If you want to further understand the issues with contracts, you can use AI for further analysis. In “Beginner's Guide: How to Avoid the “Hundredfold Coin” Trap,” I explained in detail how to use ChatGPT to discover that the TOMMI project not only has backdoors but also carries the risk of being blacklisted.
The third step is to control the execution of transactions and remove yourself from the “sandwiched” queue. First, use an aggregator to compare prices; use whoever can provide a better actual executable price.
On EVM chains: I often use 1inch (including Fusion/RFQ) and Odos (Protected Swaps). The former allows for market maker quotes, while the latter provides MEV protection routing (as shown in the figure below), which can significantly reduce slippage and “sandwich” attacks.
On Solana, Jupiter's routing capabilities, along with Titan, can reduce the probability of being front-run just as effectively as private channels. Regardless of the chain, tightening slippage, breaking down large amounts, and prioritizing channels with MEV protection / private memory pools are all forms of “physical isolation” that you can implement right now.
In simple terms, it means to first understand the three things: “supply - authority - execution,” and then decide whether to take action. By doing this, you have transformed most of the information asymmetry into your own certainty.
3.3 Remove “leverage” from your dictionary.
Leverage is the trigger that amplifies normal fluctuations into a “liquidation”.
The Financial Stability Board's assessment bluntly states: the automatic liquidation mechanisms of crypto CEX and DeFi, the collateral chains, and pseudo-anonymous leverage make forced deleveraging during downturns more contagious and self-amplifying; once the price touches the liquidation threshold, machines will decide before humans, thus amplifying the decline.

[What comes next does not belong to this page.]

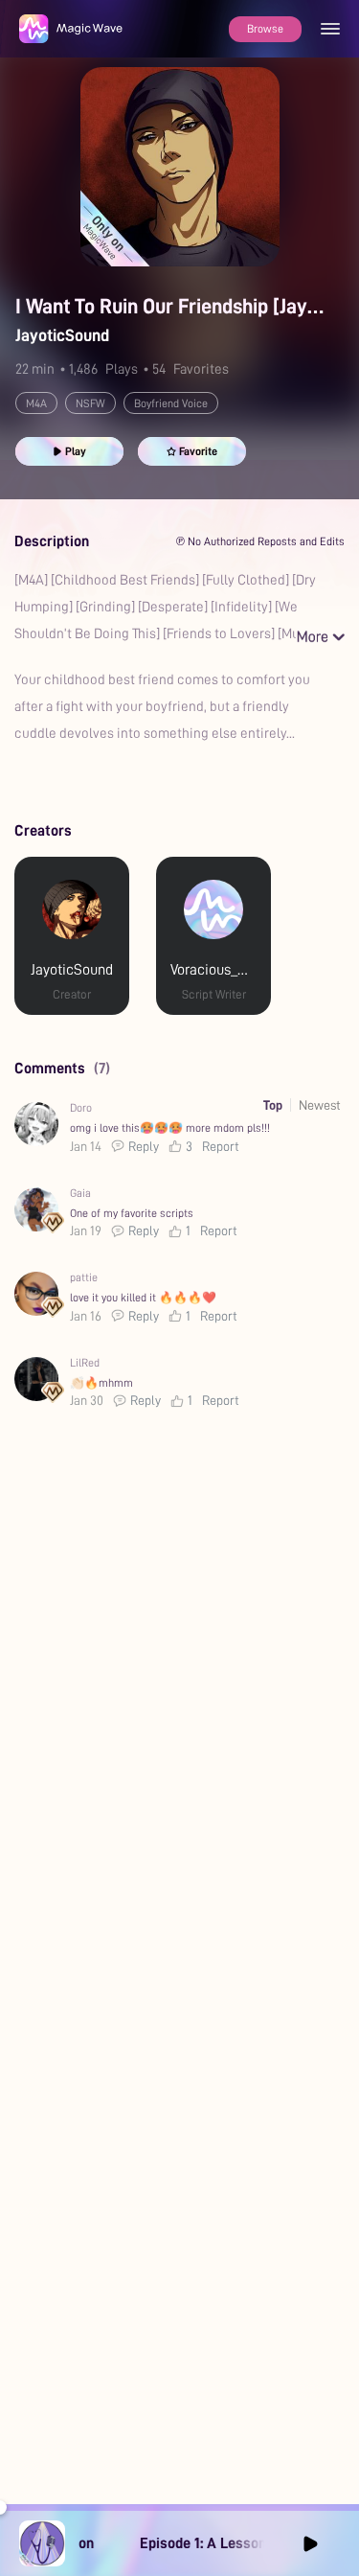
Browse (265, 28)
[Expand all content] (320, 635)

The history is also quite clear: a 30%–50% pullback for Bitcoin during a bull market is not unusual, and an 80% pullback from the peak to the bear bottom has occurred multiple times throughout its complete cycle, as shown in the figure below.
So first set a life and death line for yourself: do not use leverage, especially do not hand over your right to survive to the liquidation engine; then reduce your position and frequency to a level where you can “sleep well.”
3.4 Summary
The data on the chain has long reminded us: the noise often outweighs the substance, and the exit is often very narrow; while order and compound interest require slowness and patience.
Resilience is not about sharpening yourself into a blade, but about putting on “armor.”
Don't gamble against the structural advantages of the “Predators”.
Conclusion: Through the Jungle, Seeing Order and Long-term
Pull the camera back, and you will see two forces advancing simultaneously:
On one side, gold mining and plunder are taking turns to perform, while on the other side, order is slowly but steadily growing.
The “from disorder to order” in the crypto world has entered the construction phase - the outcome-oriented framework of IOSCO is being implemented, compliance rules in Europe are accelerating formation, and compliant capital is beginning to converge with on-chain infrastructure.
Stablecoins turn cross-border clearing and settlement into a “real-time, programmable” public pipeline, while ETFs and tokenized assets bring trust and auditing back on-site.
All these changes convey the same message:
Plunder is not the endgame, order is approaching; bubbles are not everything, value is being solidified.
However, before the rules are fully established, you still need to put on your armor and avoid betting against structural advantages.
Remember: Give speed to others, keep survival for yourself; cycles are fickle, compound interest has patience.
When order is restored, the advantage will shift from “speed” to “patience and discipline,” and you will be glad you stood on the side of the long slope with thick snow.